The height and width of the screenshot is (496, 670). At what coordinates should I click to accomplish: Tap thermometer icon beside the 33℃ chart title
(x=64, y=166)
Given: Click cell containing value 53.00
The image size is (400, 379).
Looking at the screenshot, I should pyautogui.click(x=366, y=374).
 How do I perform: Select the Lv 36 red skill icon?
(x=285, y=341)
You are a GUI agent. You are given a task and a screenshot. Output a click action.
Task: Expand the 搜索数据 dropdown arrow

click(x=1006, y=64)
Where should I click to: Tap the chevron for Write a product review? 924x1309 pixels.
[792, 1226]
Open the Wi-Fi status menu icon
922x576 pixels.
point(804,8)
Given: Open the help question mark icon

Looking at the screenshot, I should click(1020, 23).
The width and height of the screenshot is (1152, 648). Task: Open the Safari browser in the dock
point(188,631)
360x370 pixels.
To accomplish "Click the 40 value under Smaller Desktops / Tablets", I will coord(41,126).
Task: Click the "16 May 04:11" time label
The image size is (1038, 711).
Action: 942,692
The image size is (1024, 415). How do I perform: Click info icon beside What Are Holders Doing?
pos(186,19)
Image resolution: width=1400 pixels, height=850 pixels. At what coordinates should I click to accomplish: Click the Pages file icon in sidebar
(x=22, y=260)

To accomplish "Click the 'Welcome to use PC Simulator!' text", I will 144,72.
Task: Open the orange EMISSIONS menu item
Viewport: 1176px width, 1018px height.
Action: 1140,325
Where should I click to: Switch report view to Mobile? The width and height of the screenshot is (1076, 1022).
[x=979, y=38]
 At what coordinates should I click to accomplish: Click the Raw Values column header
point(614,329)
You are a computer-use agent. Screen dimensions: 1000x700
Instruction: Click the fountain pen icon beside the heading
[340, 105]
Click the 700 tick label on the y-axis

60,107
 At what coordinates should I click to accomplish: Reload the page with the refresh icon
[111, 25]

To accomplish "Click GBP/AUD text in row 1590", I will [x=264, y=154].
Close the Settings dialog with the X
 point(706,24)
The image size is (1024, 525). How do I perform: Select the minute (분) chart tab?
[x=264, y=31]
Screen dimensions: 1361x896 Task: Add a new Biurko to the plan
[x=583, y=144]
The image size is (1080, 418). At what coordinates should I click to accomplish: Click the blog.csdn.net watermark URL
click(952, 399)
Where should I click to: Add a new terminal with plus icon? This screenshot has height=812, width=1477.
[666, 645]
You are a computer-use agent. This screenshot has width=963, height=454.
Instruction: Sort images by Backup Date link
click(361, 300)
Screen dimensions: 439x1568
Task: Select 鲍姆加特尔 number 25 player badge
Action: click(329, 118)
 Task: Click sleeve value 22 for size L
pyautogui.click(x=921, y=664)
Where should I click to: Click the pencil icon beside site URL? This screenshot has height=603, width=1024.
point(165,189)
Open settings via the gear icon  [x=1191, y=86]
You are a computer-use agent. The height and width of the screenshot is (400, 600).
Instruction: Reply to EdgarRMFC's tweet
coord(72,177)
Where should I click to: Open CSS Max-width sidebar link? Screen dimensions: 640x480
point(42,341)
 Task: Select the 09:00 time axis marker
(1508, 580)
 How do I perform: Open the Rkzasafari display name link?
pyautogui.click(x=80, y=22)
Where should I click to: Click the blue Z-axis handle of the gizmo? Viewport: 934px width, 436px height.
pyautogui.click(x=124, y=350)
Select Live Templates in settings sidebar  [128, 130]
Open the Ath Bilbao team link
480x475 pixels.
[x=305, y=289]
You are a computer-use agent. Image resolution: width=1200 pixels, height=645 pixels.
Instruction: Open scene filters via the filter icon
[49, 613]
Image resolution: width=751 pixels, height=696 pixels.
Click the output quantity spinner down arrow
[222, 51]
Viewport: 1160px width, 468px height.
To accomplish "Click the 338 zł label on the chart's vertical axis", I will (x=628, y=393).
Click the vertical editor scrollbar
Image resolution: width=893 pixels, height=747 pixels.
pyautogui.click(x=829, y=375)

########################################

- **Task to complete**
Output nothing but the lines from the one with "Image resolution: width=893" through the last line above, each exactly as it stands.

- **Task result**
Image resolution: width=893 pixels, height=747 pixels.
pyautogui.click(x=829, y=375)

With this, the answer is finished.